When the Left Bank Concert Society took the stage at the Terrace Theater on Sunday, the lights dipped for a moment into total blackness. The audience twittered -- some kind of technical error? But as the lights rose again and the quartet began to play, it turned out to be a fitting (if slightly theatrical) launch to a program titled "Darkness and Light."

Chiaroscuro is nothing new in music, of course -- the best is always complexly lit, nuanced with shadows and subtle, elusive colors. That was certainly true of Gyorgy Kurtag's "Hommage ¿ Mihaly Andras," a set of 12 miniatures that opened the program. Rivaling Webern in concision and brevity, each was a perfect haiku of sound, evocative and utterly beguiling -- like luminous shells on the beach of a distant planet.

But then came the dark side.

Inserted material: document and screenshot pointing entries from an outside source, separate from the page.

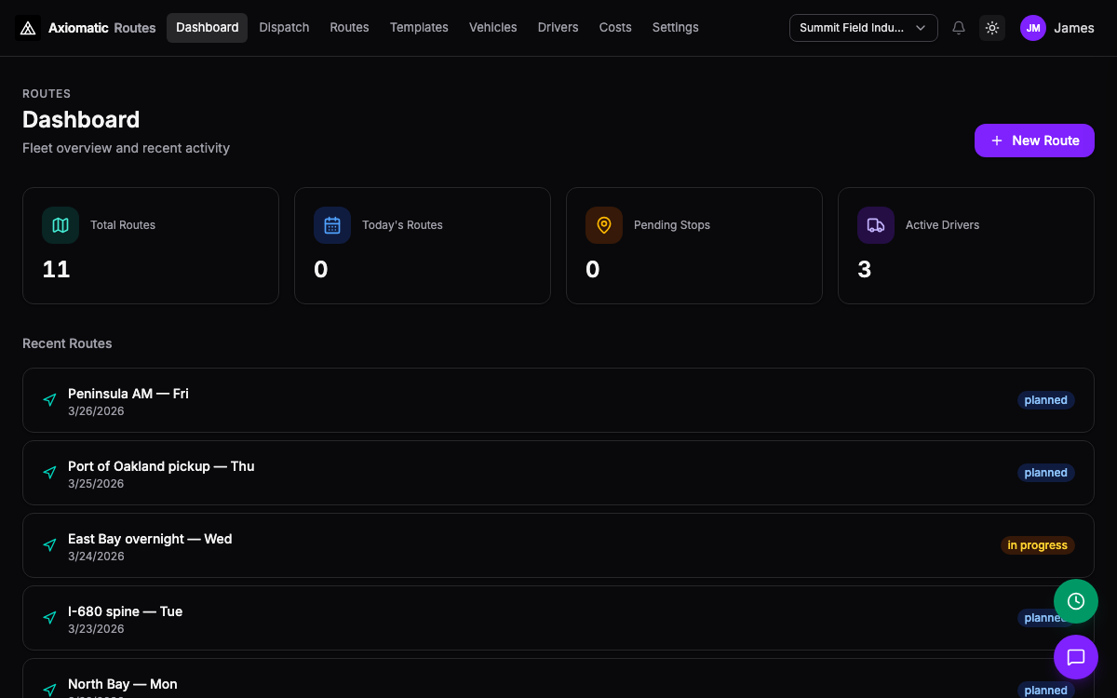Click the JM user avatar

coord(1033,28)
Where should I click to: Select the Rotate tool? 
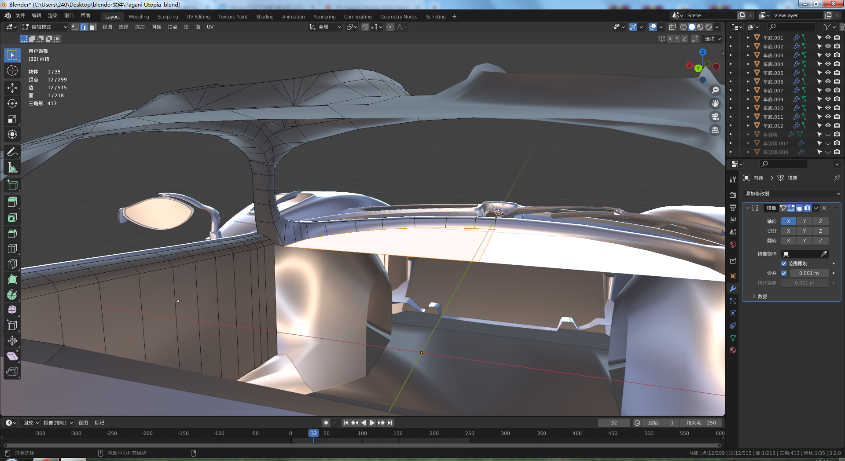point(12,103)
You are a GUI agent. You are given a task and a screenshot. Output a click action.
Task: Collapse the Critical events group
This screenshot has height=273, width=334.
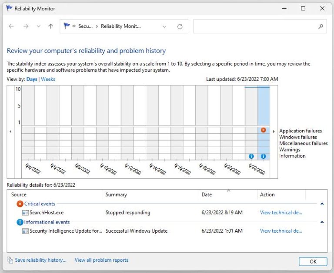pos(322,204)
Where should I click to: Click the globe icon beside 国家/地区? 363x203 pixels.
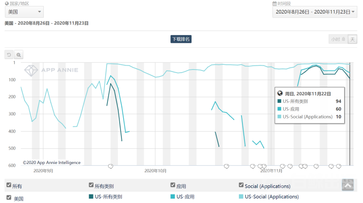click(7, 4)
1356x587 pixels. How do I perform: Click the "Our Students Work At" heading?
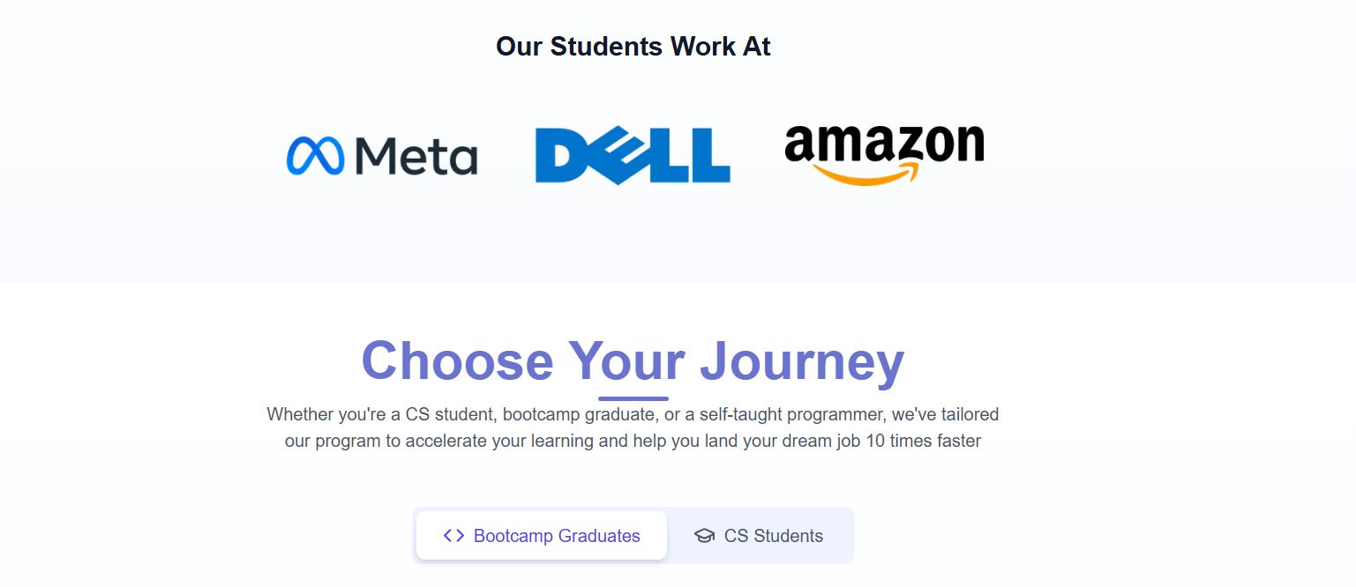click(633, 46)

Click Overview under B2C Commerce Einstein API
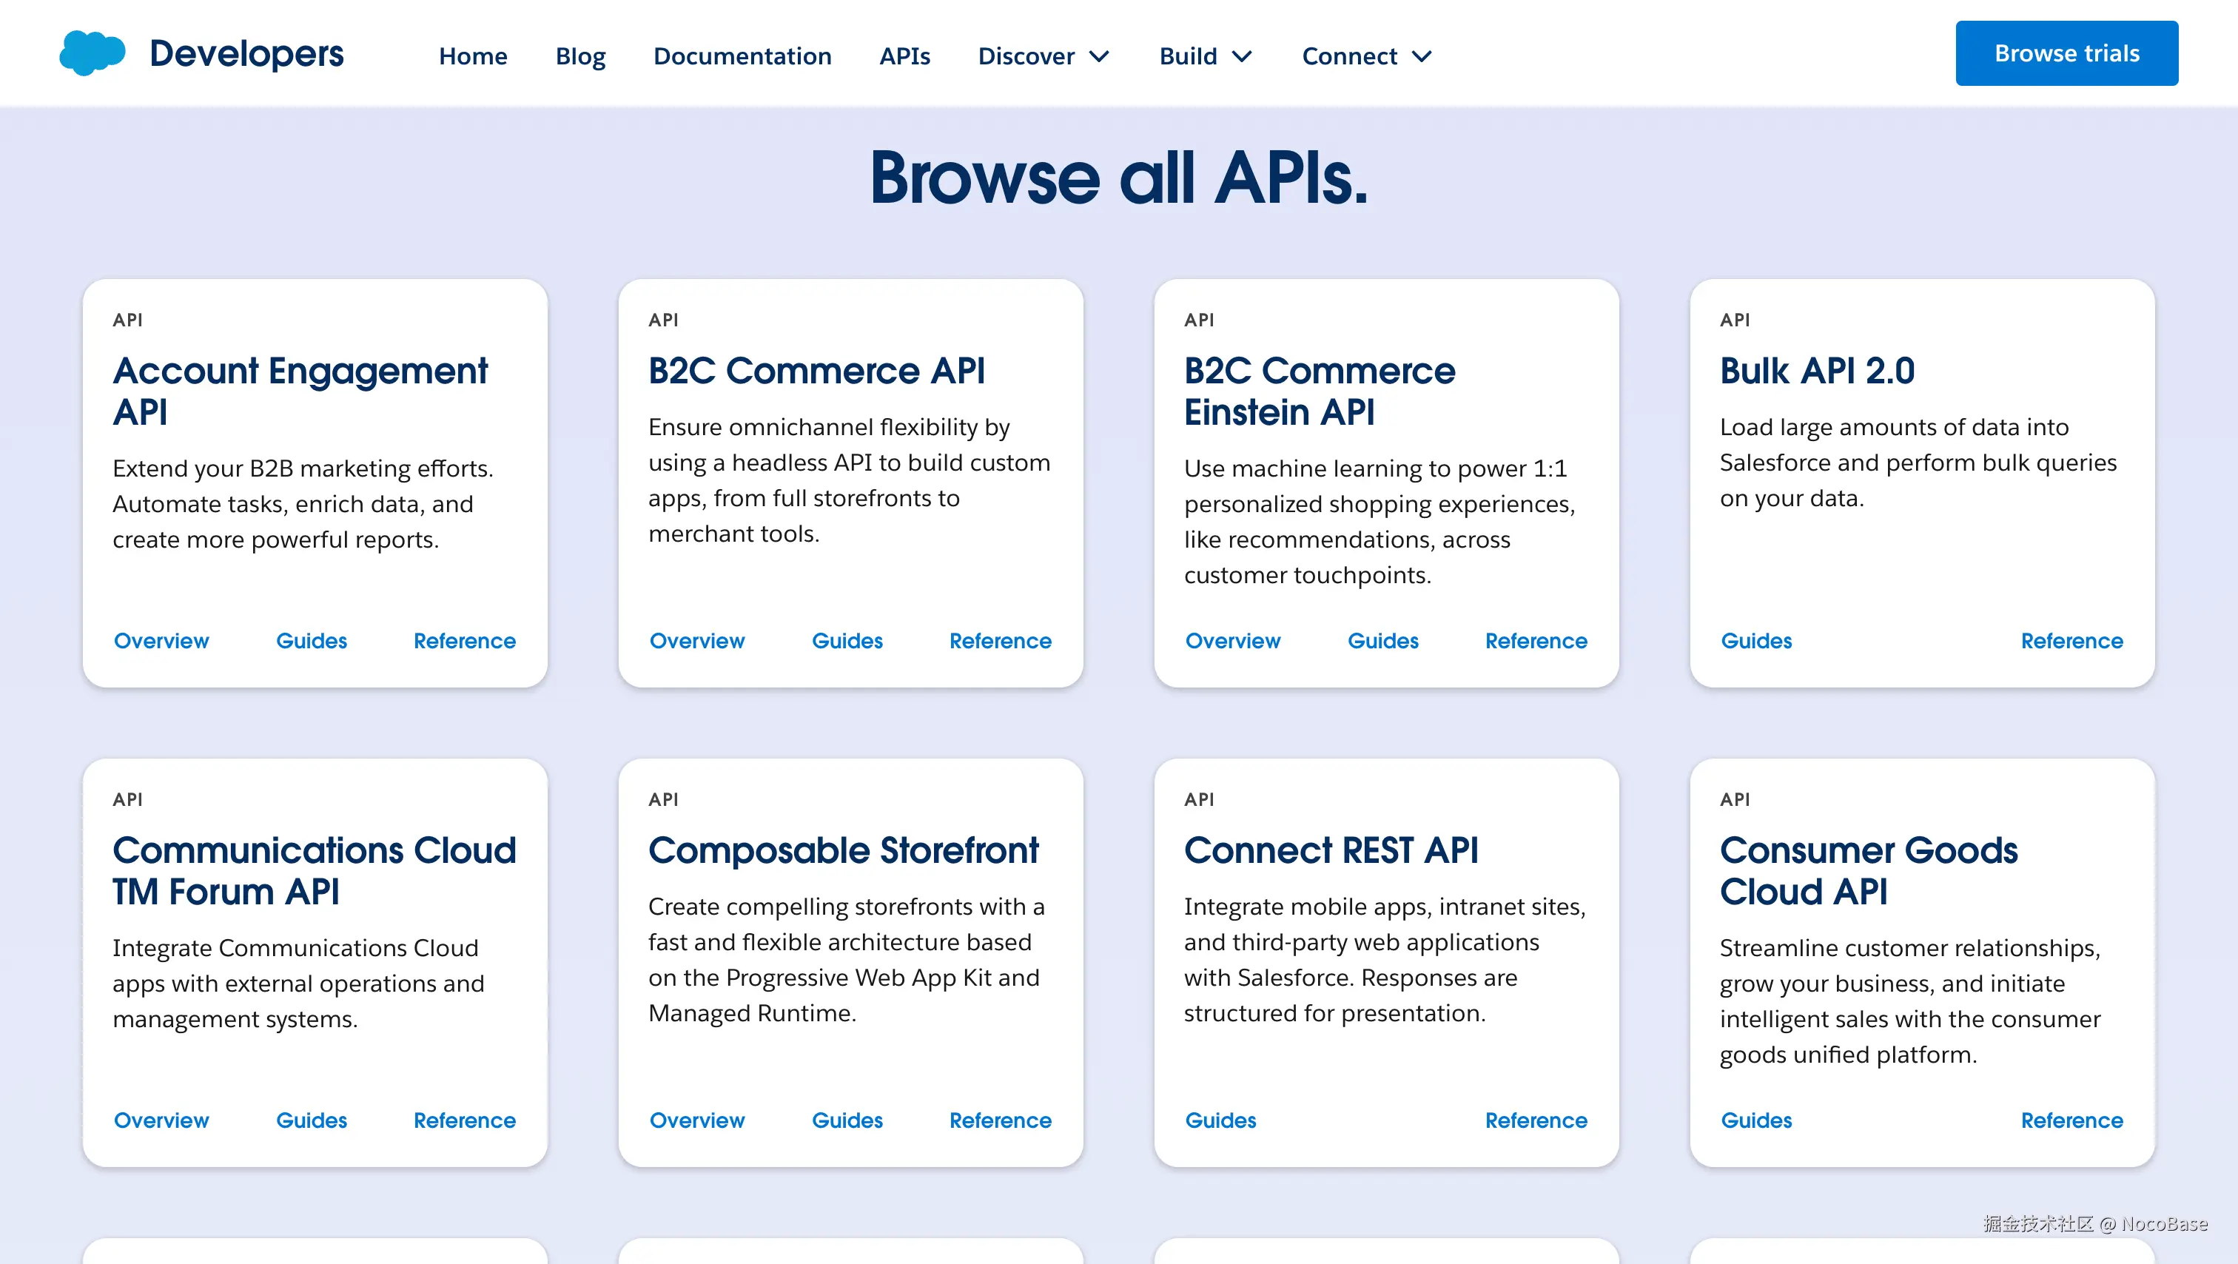pos(1232,640)
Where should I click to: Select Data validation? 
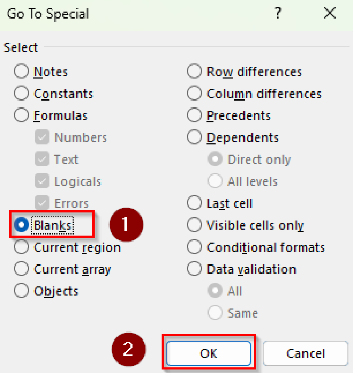194,269
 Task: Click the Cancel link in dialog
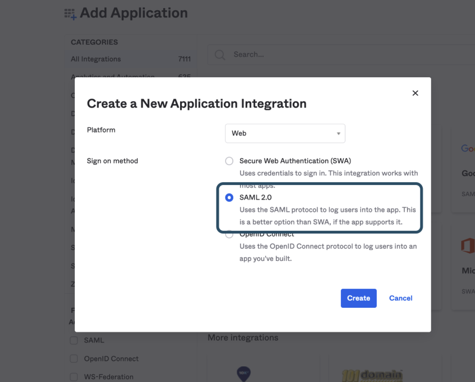point(401,298)
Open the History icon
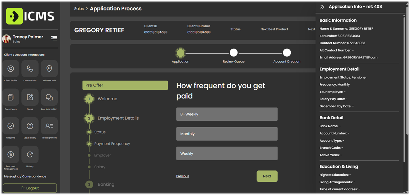This screenshot has height=195, width=410. pos(30,155)
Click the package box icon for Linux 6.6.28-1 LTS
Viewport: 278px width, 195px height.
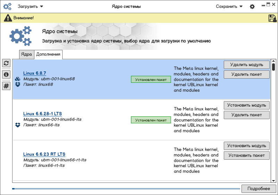[18, 125]
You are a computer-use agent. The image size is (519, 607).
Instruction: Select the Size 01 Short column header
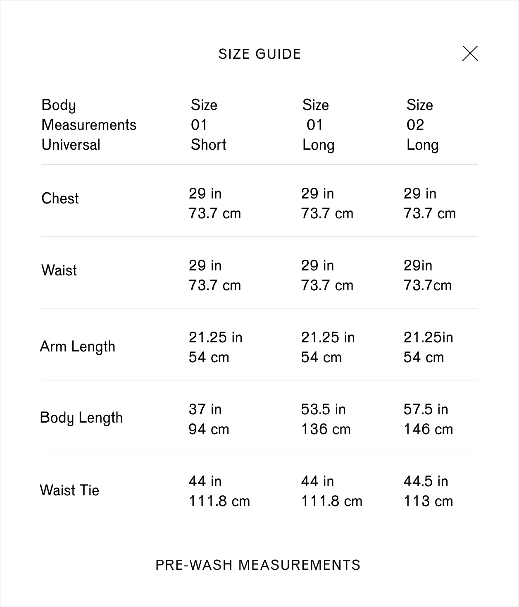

Some people claim to love the music of Paul Hindemith; others find it needs way too much chewing before swallowing. Case in point: the heavy-treading song cycle "Des Todes Tod," whose titles -- "Vision of Death and Misery," "God's Death" and "Death's Death" -- give away the cheerful gist. The insightful mezzo Delores Ziegler exhumed considerable beauty from the low-voiced score, keeping it alive despite a pace so ponderous it threatened to expire on the spot.

But daylight returned again with more superb Kurtag ("Six Moments Musicaux," Op. 44) and the closing work, Brahms's radiant String Quartet in B-flat, Op. 67. It was the composer's favorite of his three quartets, perhaps because it's so relaxed and full of life; it's a work impossible not to fall for. The Left Bank players gave it an effusive, even rambunctious reading, and if they sacrificed delicacy for pure unbuttoned pleasure, so be it -- it's a trade-off worth making.